スミルナ(現在のイズミール)出身のギリシャ人の両親の元、マルセイユで生まれる[1]。幼少に罹患した髄膜炎の後遺症の痛みに耐えるために一生阿片などの麻薬を服用し続けた。1920年ごろから俳優活動をはじめ、また詩も始める。1924年シュルレアリスム運動に加わるも、ブルトンと衝突。(第三インターナショナルとシュルレアリストたちの統合に猛反発したことが要因となり、1928年、除名された[2]。その後、バタイユやルネ・クルヴェルなども除名。『NRF』誌のリヴィエールとの交信は有名。アルフレッド・ジャリ劇場を創設し、身体演劇である「残酷劇」を提唱。現代演劇に絶大な影響を与える。

1920年代後半には映画に関わる仕事が続く。アベル・ガンス監督の超大作映画『ナポレオン』(1926年)出演(ジャン=ポール・マラー役)に続いて、サイレント映画の最高峰と評されるカール・ドライヤー監督の『裁かるゝジャンヌ』(1927年)に出演(修道士ジャン・マシュー役)。また同じ時期にジェルメーヌ・デュラック監督『貝殻と僧侶』(1927年)の脚本を書いているが、実質は映画の現場にも参加させて貰えず、脚本も監督に書き変えられている。

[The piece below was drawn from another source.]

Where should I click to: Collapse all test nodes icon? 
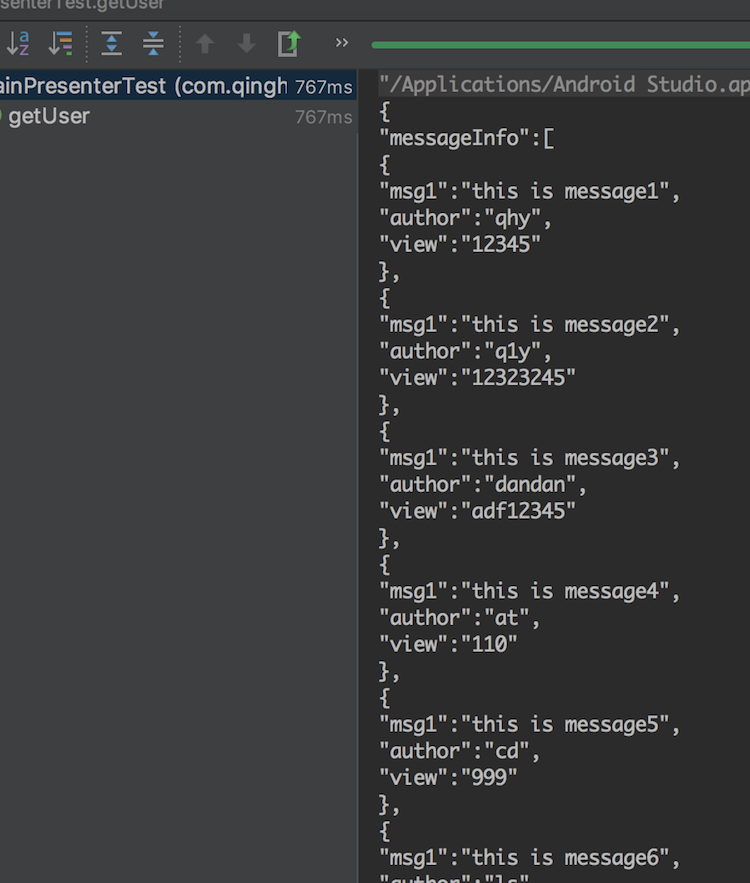153,43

1936年、アイルランドの地に聖パトリックの杖を還すという目論見のもと、アイルランドを目指すが、道中に警察官に拘束され、統合失調症と診断され精神病院に収監され、フランスに強制送還される。ジャック・ラカンやガストン・フェルディエールの診察を受けて、サンタンヌ病院、ル・アーヴル病院、イヴェール病院、ロデーズの病院を盥回しにされ、51回もの電気ショック療法を受け、9年間収容されることになった。

作家で編集者のジャン・ポーランはアルトーの生前にアルトー全集を企画し、出版を成功させた功績は大きい。それどころか、経済的な支援だけでなく、阿片の治療代まで支払っていた。また、ポール・デヴナンはその仕事を手伝った。

1946年5月、ロベール・デスノスを筆頭に友人らの助力で退院する。退院した直後は母親の顔さえ分からないほど錯乱していた。後に、その当時の体験を告発した。『ヴァン・ゴッホー社会による自殺者』でサント=ブーヴ賞受賞。しかし、ジャック・ラカンは精神分裂病(統合失調症)と診断し、2度と書けることはないだろうと診断した。(その一方で、アンドレ・ブルトンは全く異論の余地のないきわめて明晰なテキストと称賛した)。その思想はドゥルーズガタリデリダに影響を与えた。その演劇論はピーター・ブルックらに受け継がれる。

哲学者のジャコブ・ロゴザンスキーは、2023年の講演で、「アルトーは狂人であったから書けたわけではなく、狂人であったにもかかわらずなのだ」と発言している。

後期の作品の紹介は圧倒的に少なく、アルトー後期集成(河出書房新社)や『アルトーコレクション』1?4。最も難解なのは、退院後の『アルトー・コレクション』V 『カイエ』 (月曜社)唯一晩年に書物として構成されたアルトー・コレクションW『手先と責苦』(月曜社)の訳はあるが、概ねアルトーの編集者であるグロスマンによる一刊選集が底本になっており、膨大なテキストがいまだに残されている。

例えば、晩年1年間だけで書いた、1947年2月から、イブリーの療養所で書いた約1年間のテキストだけで4000ページもの文量があり、その内容は主語と目的語、補語、修飾語などが普通の文体とは到底言えないだけでなく、独自の造語も含まれていて、いまだ謎のままである。また、造語や音感だけの造語や他の言語を変形させたものなど、研究者たちも極めて難解だとの意見で一致している。